Multinationales: chantages à tous les étages
EST-CE BIEN RAISONNABLE ?
Il est fascinant de
constater à quel point les multinationales sont devenues expertes dans le
maniement de chantages multiples et variés, qu’elles exercent sans aucune
retenue où qu’elles se trouvent sur la planète. Et les autorités politiques,
qui pensaient avoir à faire à des acteurs économiques responsables, se
retrouvent parfois un peu sonnées, groggy, lorsque ces mêmes sociétés lèvent le
camp sans crier gare, pour d’autres cieux plus cléments.
Partir pour aller où? Hé
bien n’importe où ailleurs, là où la main d’œuvre est la moins chère, la plus
docile. Les Européens (de l’Ouest), s’ils veulent continuer à avoir un job,
doivent se résoudre à rejoindre la grande cohorte du «bétail humain», taillable
et corvéable à merci, qui accepte de travailler 12 heures par jour, six jours par semaine, pour des
clopinettes. Car du côté de l’Europe de l’Est, les salaires sont déjà très
«compétitifs», selon la terminologie ad hoc, et n’auront bientôt plus rien à
envier aux paies made in China.
Les Guignols de l’info,
sur Canal Plus, avaient déjà résumé il y a plusieurs années ce qui nous arrive
aujourd’hui: des délocalisations à la chaîne, tout autour de la planète, à la
recherche d’une main-d’œuvre toujours moins chère, jusqu’au retour en Europe,
où la pauvreté et la déglingue sont telles que les gens sont prêts à accepter
n’importe quel job à n’importe quelles conditions...
Résumons: il y a donc le
chantage au salaire, où les gens, pour conserver leur emploi, sont sommés de
travailler plus pour gagner moins, d’accepter des conditions de travail
toujours plus précaires, sinon, silence on ferme et bye bye tout le monde.
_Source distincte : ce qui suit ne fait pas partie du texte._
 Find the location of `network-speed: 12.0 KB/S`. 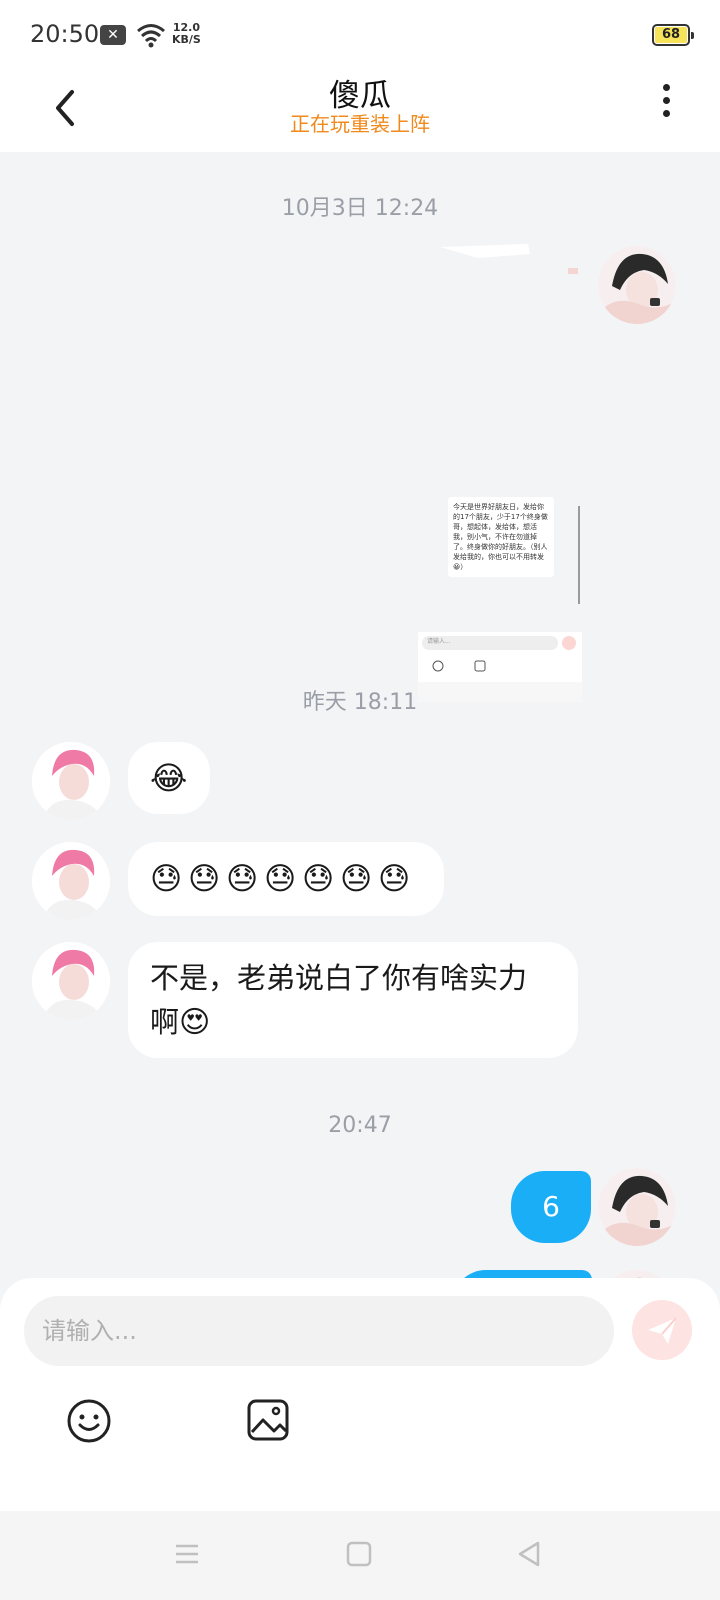

network-speed: 12.0 KB/S is located at coordinates (186, 34).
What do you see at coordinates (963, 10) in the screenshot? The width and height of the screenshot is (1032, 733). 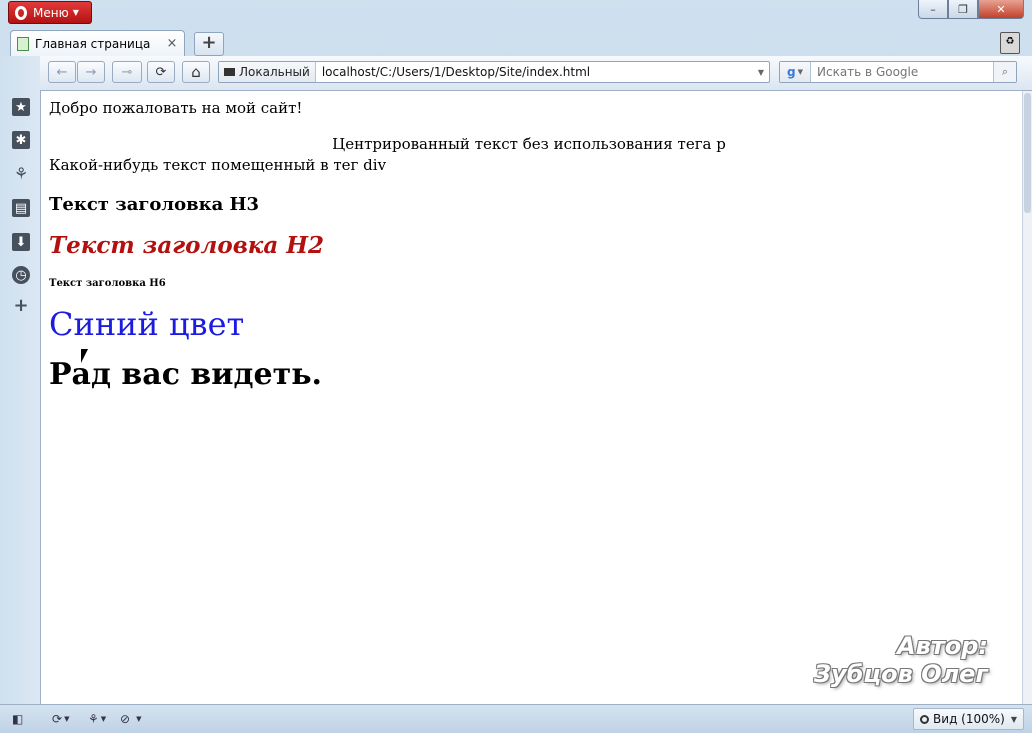 I see `restore-button: ❐` at bounding box center [963, 10].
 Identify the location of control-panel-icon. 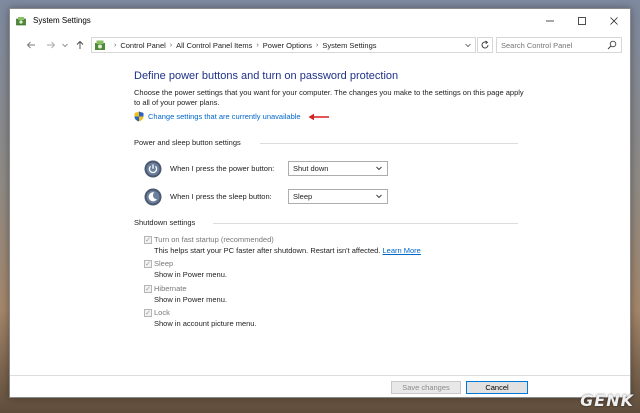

C’est ainsi qu’un peu partout en Europe, à force de détruire des emplois, des
régions entières sont aujourd’hui dévastées, vidées de leur substance. Le
chantage permanent à la délocalisation s’accompagne du chantage fiscal: les
responsables politiques se plient en quatre pour offrir toutes sortes
d’avantages fiscaux à ces multinationales, lesquelles, à la moindre contrainte
ou contrariété, prennent congé en faisant un bras d’honneur.
Et cela ne concerne bien
entendu pas uniquement des pays économiquement et politiquement fragilisés par
des années de politiques néolibérales, menées tambour battant depuis
Washington, siège du Fonds monétaire international (FMI) et de la Banque
mondiale, très engagés pour créer les conditions cadres favorables aux grandes
sociétés multinationales partout sur la planète – comprendre: échapper à toutes taxes et bénéficier
d’une main-d’œuvre quasiment gratuite.
Même la petite Suisse
connaît des coups de théâtre spectaculaires. Le cas de Novartis, qui a accepté
de renoncer à fermer son site de production de Prangins en échange de quelques
jolis «cadeaux»: allègements d’impôts, rentabilisation d’un terrain de 22 000 m2,
employés qui devront travailler davantage sans compensation salariale... Vous
avez dit chantage? Tandis que Merck-Serono a créé un séisme sur la scène
genevoise, après avoir mis 1200 employés le carreau. Et rappelez-vous des
déclarations à l’emporte-pièce du grand patron de Nestlé Peter Brabeck, qui
avait menacé en 2009 de prendre ses cliques et ses claques et d’emmener tout
Nestlé avec lui si, en Suisse, les instances politiques osaient prendre des
mesures visant à plafonner les plus hauts salaires. Décidément, on est peu de
chose...
C’est ce que je me suis
dit l’autre samedi, en faisant signer au marché de Plainpalais à Genève la
pétition «Droit sans frontières», qui demande précisément que le politique
reprenne la main, pour empêcher que les multinationales ayant leur siège en
Suisse ne se conduisent comme des gangsters et en toute impunité sous d’autres
cieux. J’y ai croisé plusieurs personnes travaillant pour des multinationales à
Genève, qui ont refusé de signer, craignant pour leur emploi. Mais aussi
convaincues que désormais plus personne n’ose tenir tête à ces sociétés, ni les
corseter un brin. Par crainte, précisément, de les voir prendre la poudre d’escampette.